Brief: Put the lines of the entries into a numbered list, starting at the line that contains "Given: Click the" and running through the end of the entries, with both ends included. Omit blank lines and leave the pictures out of your answer.

Dataset content:
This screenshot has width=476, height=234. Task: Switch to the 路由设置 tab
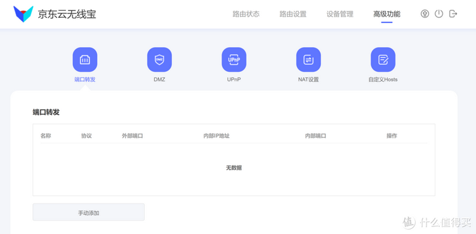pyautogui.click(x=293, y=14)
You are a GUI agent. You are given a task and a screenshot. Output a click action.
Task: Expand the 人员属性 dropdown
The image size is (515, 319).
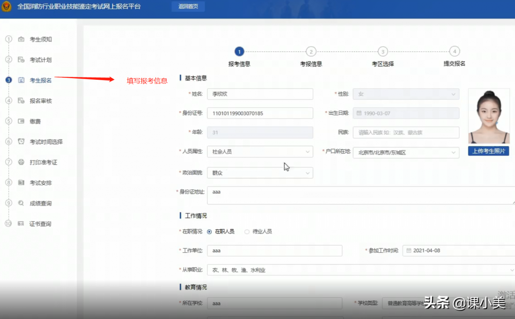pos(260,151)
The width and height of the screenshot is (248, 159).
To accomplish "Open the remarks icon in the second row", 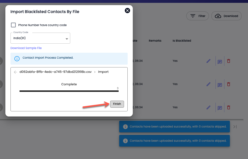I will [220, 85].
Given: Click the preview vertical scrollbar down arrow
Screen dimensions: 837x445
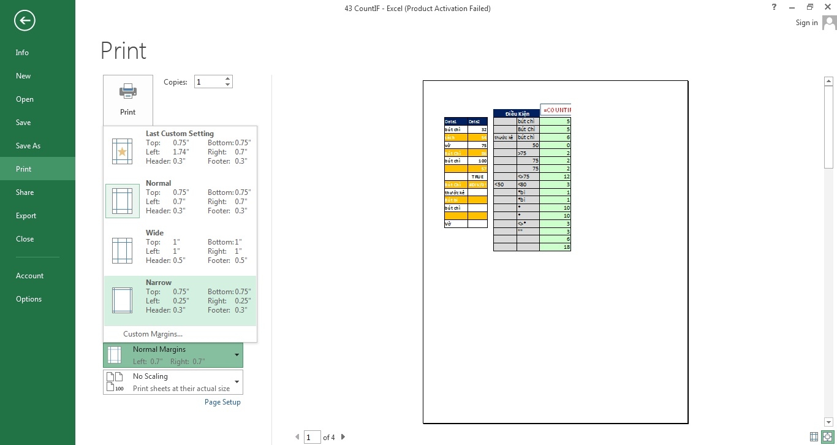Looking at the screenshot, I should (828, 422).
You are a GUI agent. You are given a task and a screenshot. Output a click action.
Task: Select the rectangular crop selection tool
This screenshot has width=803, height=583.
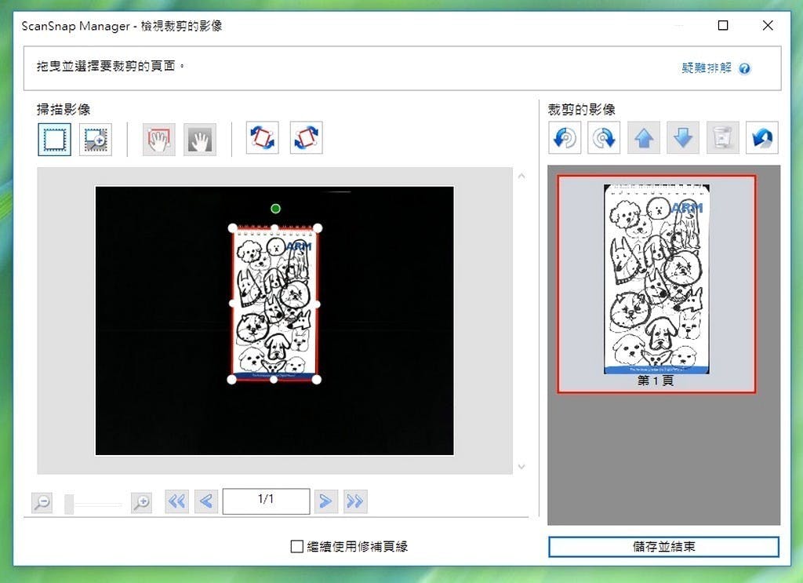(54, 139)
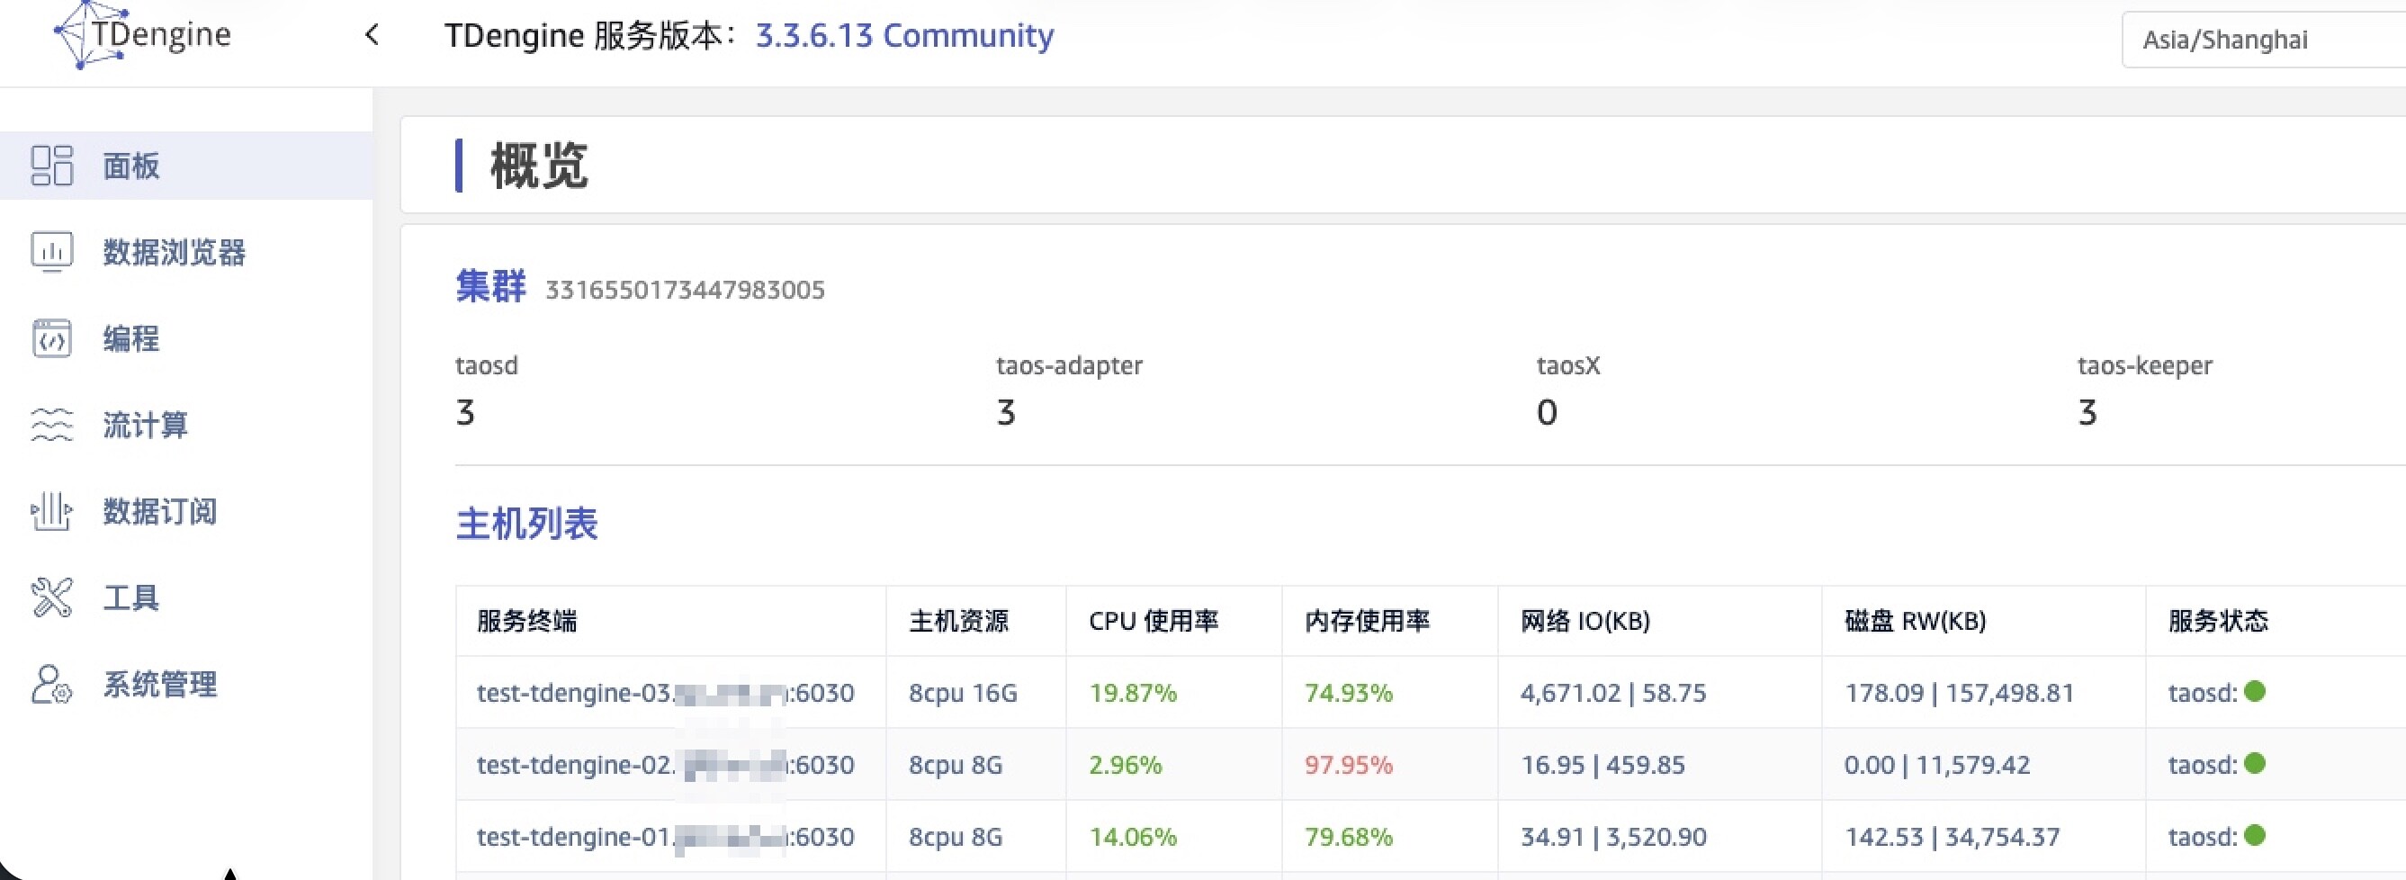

Exercise response:
1. Given: Click the preview vertical scrollbar down arrow
2. Screen dimensions: 837x445
3. Looking at the screenshot, I should (828, 422).
4. You are a GUI agent. You are given a task and a screenshot. Output a click action.
5. Task: Select the rectangular crop selection tool
6. This screenshot has width=803, height=583.
7. (54, 139)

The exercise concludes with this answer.